Actually, the SBCL Pure-Common-Lisp implementation is about
the speediest and nicest to use amongst ANY RE implementation
I have used , and already supports escaped classes & Unicode
Names.
The LIBC regex and glob implementations are EXTRA-ORDINARILY SLOW!

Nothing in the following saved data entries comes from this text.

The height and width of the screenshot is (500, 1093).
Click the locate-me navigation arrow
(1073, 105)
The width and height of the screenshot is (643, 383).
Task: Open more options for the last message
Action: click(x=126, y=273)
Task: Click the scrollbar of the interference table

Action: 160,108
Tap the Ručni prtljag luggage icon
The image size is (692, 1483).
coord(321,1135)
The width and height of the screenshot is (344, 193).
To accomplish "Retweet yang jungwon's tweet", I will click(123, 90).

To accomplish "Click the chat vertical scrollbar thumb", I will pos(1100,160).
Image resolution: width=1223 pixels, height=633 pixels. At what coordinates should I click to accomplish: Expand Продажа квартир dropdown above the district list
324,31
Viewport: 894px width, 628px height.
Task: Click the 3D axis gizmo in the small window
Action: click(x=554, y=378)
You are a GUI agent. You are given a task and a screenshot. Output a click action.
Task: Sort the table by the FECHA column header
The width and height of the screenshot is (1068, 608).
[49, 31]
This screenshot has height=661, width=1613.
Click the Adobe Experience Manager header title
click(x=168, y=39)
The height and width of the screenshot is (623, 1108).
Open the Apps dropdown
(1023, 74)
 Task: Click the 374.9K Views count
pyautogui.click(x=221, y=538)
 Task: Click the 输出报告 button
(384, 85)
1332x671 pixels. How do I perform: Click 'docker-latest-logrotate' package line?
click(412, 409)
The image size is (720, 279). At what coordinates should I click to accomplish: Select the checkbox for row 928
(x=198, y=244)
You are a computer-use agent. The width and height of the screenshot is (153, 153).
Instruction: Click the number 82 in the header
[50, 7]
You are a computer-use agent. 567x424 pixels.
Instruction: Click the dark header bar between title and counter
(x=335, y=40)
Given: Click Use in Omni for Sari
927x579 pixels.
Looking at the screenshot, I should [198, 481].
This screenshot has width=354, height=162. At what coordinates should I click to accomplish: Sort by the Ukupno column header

This slows down BASH and command-line tools and all tools that
use the POSIX RE library, such as Flex / Bison / Yacc,
tremendously .
Perhaps either :
A) Techniques used in SBCL PPCRE, libppcre, and PERL RE library
can be ported to LIBC Regex library, in a new 'Fast Regex'
replacement that can optionally replace old implementation
on demand ;
B) LIBC RE library can be made to transparently replace itself
with libppcre or to a connection to a running SBCL instance
with CL-PPCRE loaded, or to PERL with full PERL RE support,
to support a UNIX CMSG Message API for Compiling,
Match Against String, or Match against FD / stream API,
and for Retrieval of Match Numbered N or with Name N,
where N is in a set of Group Names or
Numbers sent in advance as identifying parenthesis groups,
and which can contain multiple dimensions (numbers in square
brackets) to denote sub-expressions.
Also I think that supporting a char-class LENGTH test, of the
form:
']{x,}\#<test>\?<A>\:<B>' , meaning:
" If number of characters in character-class just closed
satisfies test <test> , then RE fragment <A> is parsed / takes
effect, else RE <B> takes effect.
", would be very useful - for <test> in:
{=X,>X,<X,<=X,>=X,&X,|X,^X,&~X,|~X} , where X is a decimal number.
But first, I am working on the escaped char-classes support.
I can't understand why no-one seems to understand what I was suggesting with this question.
I hope the above makes things clearer.